The third quarter of Game 7 of the Eastern Conference semifinals went viral, in the way it spread through white-jerseyed bodies. The Sixers were outscored 31-10, forced no turnovers, and scored seven fewer points than Jayson Tatum, who, with the rest of the Celtics, came out in no-nonsense, Russell-era uniforms with a simple “Boston” across the green jersey front.
The Sixers missed 18 of 21 shots in that period and watched Tatum drain four of five 3-pointers. That was the on-ramp to Boston’s 112-88 victory, the 10th Game 7 loss on the resume of 76ers’ coach Doc Rivers, who might be packing up his own office by the time you read this.
There is much to recommend about a coach who has even gotten to that many Game 7s, of course, and Rivers did win the 2008 NBA title with the Celtics. But if Mike Budenholzer, Nick Nurse, Frank Vogel and Monty Williams can get fired, so can Rivers, especially when he tried to slap a happy mask on this swandive.
He said the blowout loss did not “diminish” what the Sixers did in the regular season, whatever that was, and said that “tonight, we took a step backwards, but that’s OK, that happens.” The fact that it often happens to this particular team and coach is not OK in any way, shape or form in the City of Brotherly Boo.
Tatum went through the Sixers like an evil variant, breaking Stephen Curry’s two-week-old record for points in a Game 7, with 51. He did not have a turnover, shot 17-for-28 and had 13 rebounds. Jaylen Brown, who does wear a mask oncourt, added 25 points. The rest of them played defense and, in Marcus Smart’s words, ate popcorn and enjoyed the show.
No opponent could have lanced Philadelphia’s boil more painfully than Tatum. He was available there in the 2017 draft, after one season at Duke. The Sixers had the third pick, but swapped for Boston’s first pick and took Markelle Fultz, a point guard from Washington. With the Lakers committed to choosing Lonzo Ball at No. 2, lest their fans bring pitchforks to the doors of Staples Center, Tatum was a low-hanging Hall of Famer, sitting there for Boston.

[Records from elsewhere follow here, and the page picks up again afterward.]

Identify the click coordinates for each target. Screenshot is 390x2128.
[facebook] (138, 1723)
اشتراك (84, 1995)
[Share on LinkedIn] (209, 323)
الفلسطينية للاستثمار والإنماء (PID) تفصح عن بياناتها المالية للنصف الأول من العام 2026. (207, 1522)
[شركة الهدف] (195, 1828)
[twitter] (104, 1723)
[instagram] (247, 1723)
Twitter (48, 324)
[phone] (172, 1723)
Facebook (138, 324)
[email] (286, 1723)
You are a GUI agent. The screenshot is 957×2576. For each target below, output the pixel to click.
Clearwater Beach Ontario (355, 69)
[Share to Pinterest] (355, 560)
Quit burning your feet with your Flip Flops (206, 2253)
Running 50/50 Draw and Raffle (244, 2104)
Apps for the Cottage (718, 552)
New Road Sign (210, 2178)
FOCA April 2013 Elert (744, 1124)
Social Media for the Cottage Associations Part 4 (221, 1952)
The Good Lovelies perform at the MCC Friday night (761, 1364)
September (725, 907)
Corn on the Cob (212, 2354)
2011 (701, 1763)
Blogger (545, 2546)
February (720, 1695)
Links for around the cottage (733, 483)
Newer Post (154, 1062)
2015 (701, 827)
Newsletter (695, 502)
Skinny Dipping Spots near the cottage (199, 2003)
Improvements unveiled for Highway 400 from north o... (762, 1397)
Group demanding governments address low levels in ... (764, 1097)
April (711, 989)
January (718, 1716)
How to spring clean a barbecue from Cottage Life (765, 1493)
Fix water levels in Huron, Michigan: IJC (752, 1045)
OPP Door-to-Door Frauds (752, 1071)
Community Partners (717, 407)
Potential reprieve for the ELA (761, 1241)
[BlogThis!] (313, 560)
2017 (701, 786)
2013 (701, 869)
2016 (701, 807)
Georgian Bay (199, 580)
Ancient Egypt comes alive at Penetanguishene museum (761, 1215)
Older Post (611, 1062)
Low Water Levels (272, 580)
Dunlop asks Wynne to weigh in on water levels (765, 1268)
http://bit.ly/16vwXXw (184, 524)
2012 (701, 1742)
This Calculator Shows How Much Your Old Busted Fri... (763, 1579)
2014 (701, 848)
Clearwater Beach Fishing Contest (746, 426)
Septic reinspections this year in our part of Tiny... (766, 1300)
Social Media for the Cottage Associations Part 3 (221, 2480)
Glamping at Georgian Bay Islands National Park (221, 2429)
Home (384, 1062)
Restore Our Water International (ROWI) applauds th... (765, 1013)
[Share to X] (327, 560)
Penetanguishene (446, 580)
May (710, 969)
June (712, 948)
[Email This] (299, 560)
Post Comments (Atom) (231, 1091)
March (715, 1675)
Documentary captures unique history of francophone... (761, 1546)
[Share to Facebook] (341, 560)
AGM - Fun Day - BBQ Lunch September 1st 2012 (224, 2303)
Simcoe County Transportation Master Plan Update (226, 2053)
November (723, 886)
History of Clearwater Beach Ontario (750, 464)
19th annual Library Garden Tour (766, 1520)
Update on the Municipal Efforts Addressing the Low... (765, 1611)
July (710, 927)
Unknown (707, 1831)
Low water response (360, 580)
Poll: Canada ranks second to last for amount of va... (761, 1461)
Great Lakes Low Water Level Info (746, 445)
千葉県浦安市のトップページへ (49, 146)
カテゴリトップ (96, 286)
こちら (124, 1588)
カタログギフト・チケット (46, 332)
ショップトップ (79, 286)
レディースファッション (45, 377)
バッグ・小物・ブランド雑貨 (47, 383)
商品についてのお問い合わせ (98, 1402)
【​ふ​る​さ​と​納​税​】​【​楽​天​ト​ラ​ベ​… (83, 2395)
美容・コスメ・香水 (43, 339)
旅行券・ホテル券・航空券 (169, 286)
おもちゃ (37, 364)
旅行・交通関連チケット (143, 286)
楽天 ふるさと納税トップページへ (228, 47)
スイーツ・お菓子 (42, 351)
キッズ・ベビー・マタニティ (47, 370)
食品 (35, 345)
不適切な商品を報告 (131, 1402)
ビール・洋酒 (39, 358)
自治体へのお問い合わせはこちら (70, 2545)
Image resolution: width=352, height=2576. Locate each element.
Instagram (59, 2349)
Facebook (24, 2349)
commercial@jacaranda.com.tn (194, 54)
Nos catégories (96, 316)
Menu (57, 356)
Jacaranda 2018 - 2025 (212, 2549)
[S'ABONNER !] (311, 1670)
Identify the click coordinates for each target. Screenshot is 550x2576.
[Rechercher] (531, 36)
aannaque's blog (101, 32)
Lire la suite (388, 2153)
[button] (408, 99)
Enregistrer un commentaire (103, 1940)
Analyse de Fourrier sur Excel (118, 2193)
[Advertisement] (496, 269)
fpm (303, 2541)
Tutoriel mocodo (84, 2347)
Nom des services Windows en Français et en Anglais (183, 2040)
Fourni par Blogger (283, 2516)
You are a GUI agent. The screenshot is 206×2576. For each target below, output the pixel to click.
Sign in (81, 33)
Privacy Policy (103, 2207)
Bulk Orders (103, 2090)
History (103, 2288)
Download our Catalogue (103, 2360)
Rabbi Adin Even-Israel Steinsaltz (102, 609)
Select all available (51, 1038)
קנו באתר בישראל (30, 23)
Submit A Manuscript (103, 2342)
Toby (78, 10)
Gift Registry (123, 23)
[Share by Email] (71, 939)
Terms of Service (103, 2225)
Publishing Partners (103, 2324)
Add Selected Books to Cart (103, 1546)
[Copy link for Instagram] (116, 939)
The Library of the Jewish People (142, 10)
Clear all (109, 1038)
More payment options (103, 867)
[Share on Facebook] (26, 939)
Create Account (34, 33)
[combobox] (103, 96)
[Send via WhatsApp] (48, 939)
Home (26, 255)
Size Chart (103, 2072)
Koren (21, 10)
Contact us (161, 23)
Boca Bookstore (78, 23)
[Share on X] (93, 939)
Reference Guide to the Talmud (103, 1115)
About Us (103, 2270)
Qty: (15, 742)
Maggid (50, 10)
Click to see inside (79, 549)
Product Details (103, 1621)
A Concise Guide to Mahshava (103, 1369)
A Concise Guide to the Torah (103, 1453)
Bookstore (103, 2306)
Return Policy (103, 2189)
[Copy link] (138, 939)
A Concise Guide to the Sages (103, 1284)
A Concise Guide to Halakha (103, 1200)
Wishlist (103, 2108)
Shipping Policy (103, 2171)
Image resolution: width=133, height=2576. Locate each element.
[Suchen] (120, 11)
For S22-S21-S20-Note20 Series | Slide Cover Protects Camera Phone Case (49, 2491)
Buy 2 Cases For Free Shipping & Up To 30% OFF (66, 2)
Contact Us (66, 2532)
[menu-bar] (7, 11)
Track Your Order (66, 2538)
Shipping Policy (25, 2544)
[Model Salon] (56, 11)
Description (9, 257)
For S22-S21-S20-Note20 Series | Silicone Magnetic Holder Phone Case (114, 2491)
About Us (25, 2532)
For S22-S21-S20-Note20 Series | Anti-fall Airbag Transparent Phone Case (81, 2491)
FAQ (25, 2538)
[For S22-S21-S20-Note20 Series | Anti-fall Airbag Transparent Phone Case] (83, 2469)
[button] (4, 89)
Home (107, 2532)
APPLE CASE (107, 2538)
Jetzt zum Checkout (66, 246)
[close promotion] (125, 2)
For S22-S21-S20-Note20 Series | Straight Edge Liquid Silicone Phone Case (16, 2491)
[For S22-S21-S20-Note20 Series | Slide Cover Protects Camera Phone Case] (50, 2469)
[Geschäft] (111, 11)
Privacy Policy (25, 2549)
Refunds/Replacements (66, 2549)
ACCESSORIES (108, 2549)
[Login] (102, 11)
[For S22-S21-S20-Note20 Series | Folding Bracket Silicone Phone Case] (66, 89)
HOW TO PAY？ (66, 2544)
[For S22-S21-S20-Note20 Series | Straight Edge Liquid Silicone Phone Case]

Fultz was hurt and ineffective and was eventually banished to Orlando. The Sixers could have picked him at No. 3. Rivers had nothing to do with that shank. Bryan Colanegelo was the general manager then.
Either Tatum or Curry, depending on what you like, is the best American-born player in the NBA, but Tatum only turned 25 on March 3. This is the fourth Eastern finals appearance for Tatum and Brown in the past six years, and they got to the NBA Finals in 2022, losing to Golden State.
The Celtics and Sixers have both done their teardowns, but Boston only had one year of suffering, winning 25 games in 2014 after Rivers left to coach the Clippers. The Sixers won only 75 games in a four-year construction boondoggle, beginning in 2013. They did get Embiid, but also picked Ben Simmons first-overall and watched him devolve, and drafted Mikal Bridges only to send him to Phoenix for Zhaire Smith, who never surfaced meaningfully. Bridges is one of the NBA’s best young players, and is showing it in Brooklyn.
In doing all this, the Sixers made hopeful promises that their fans and the allegedly-tough local media were all too willing to buy. That is why nobody in town wants to hear about this particular loss being “OK.”
Two different Philadelphia franchises have lost a lifetime of seasons at the hands of the Celtics.
Before the Warriors moved to San Francisco and then Oakland, they were in Philly. In 1958, 1960 and 1962 they lost playoff series to the dynastic Celtics in five, six and seven games.
The Syracuse Nationals, who also had tortured the Warriors, then replaced them in Philadelphia and became the Sixers. Thirteen times, before Sunday, the Sixers and Celtics played knockout. The Celtics won 10 of those, and were 4-1 in Game 7s.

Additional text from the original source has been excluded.